Segment Open

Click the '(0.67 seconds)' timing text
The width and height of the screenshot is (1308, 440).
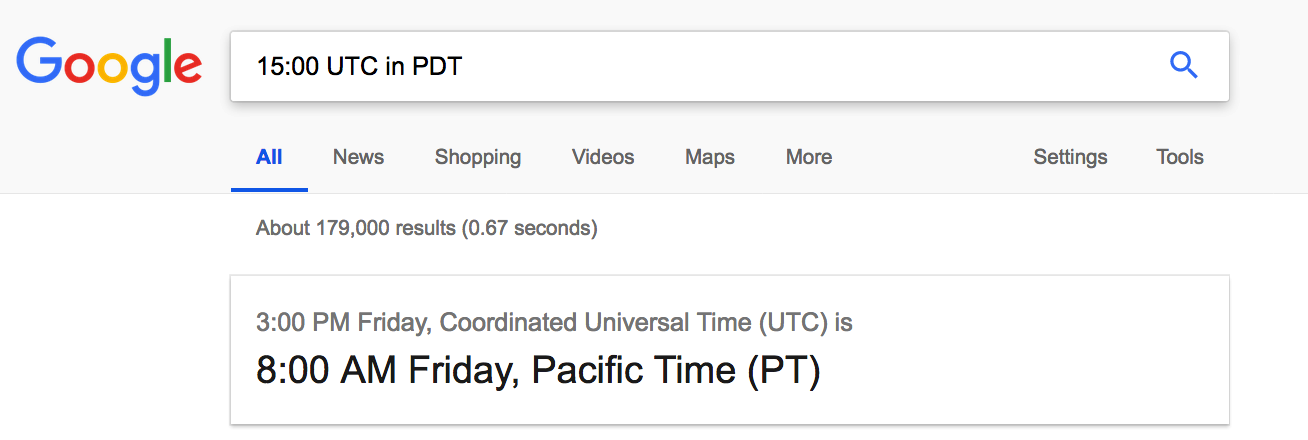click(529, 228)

Segment Closed
Segment Open

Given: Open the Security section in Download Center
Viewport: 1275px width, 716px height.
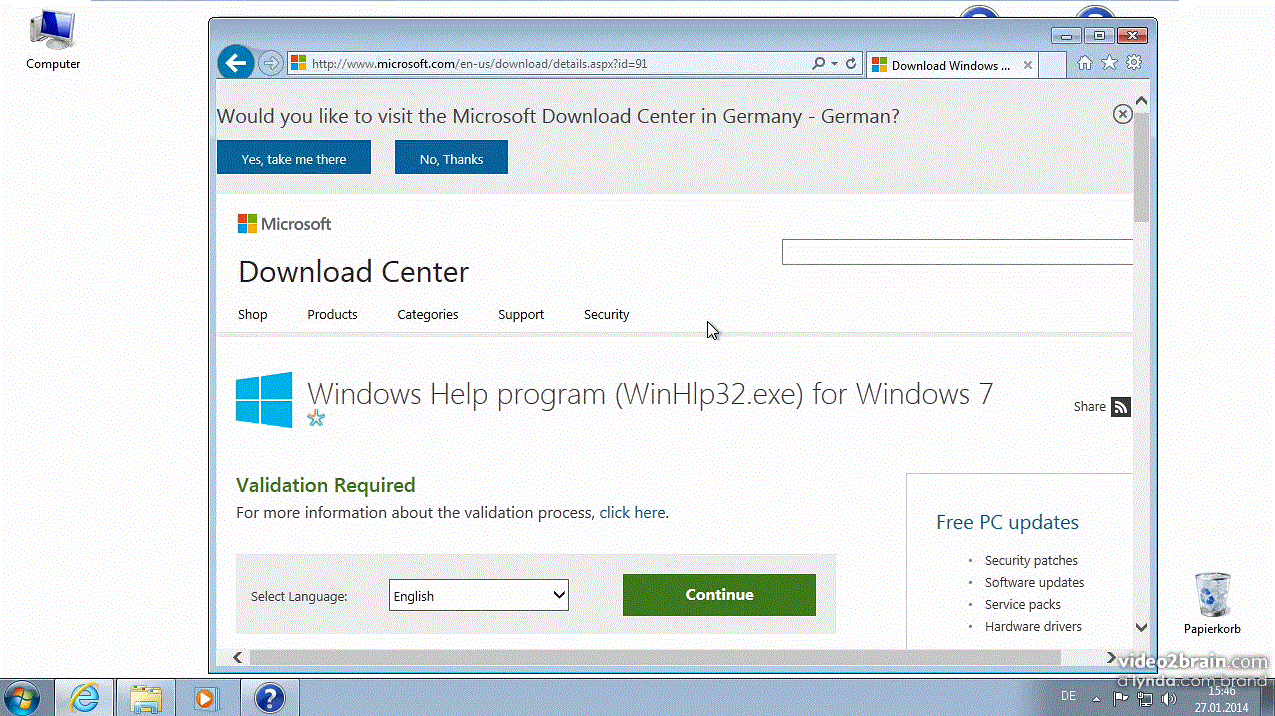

Segment Closed
Segment Open

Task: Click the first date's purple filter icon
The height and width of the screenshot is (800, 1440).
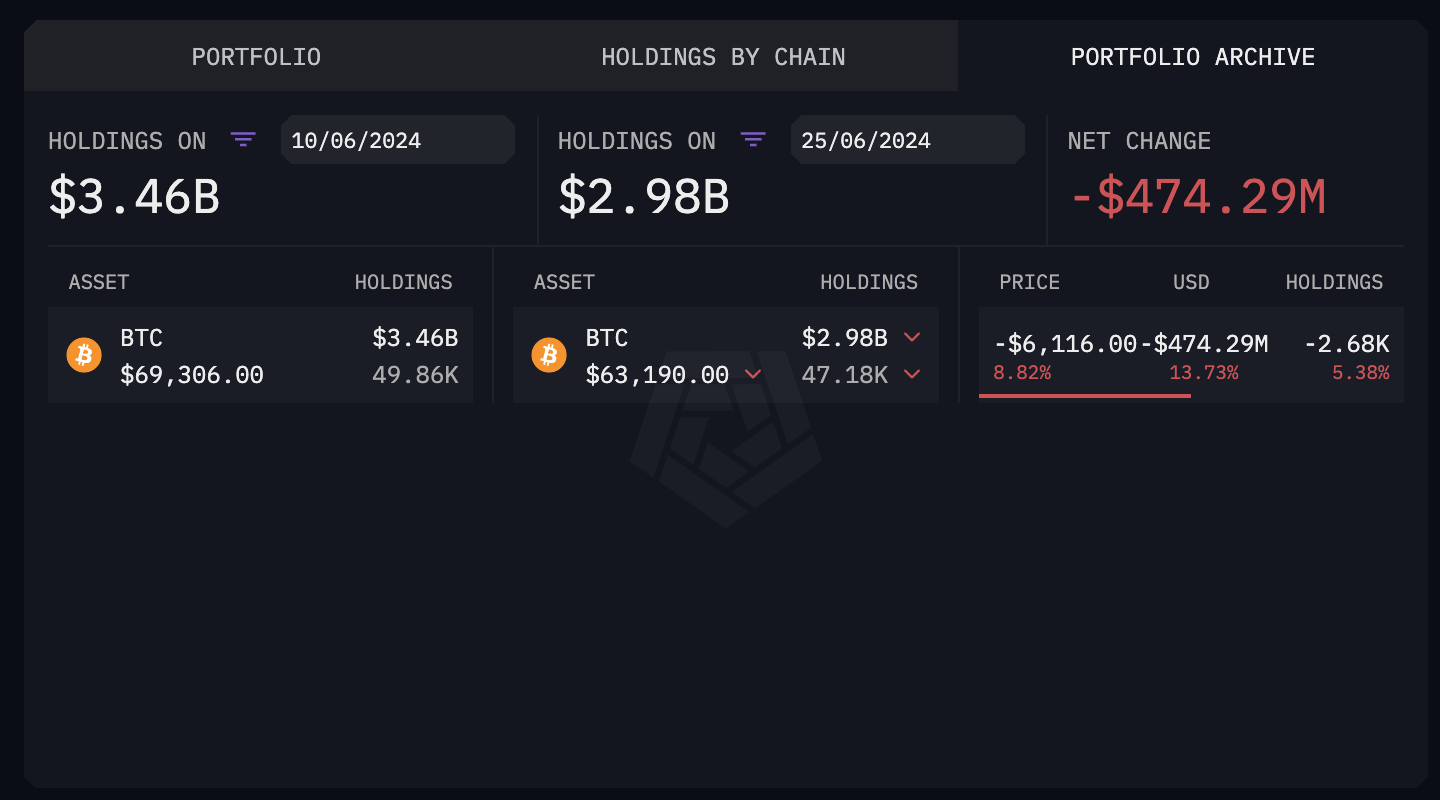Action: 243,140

Segment Closed

> [Task requirements]: In the entries above, the lines between the one holding "Given: Open the" and the one holding "Viewport: 1275px width, 716px height.", inclusive, are to be printed exactly as written, and those alone.

> [Your response]:
Given: Open the Security section in Download Center
Viewport: 1275px width, 716px height.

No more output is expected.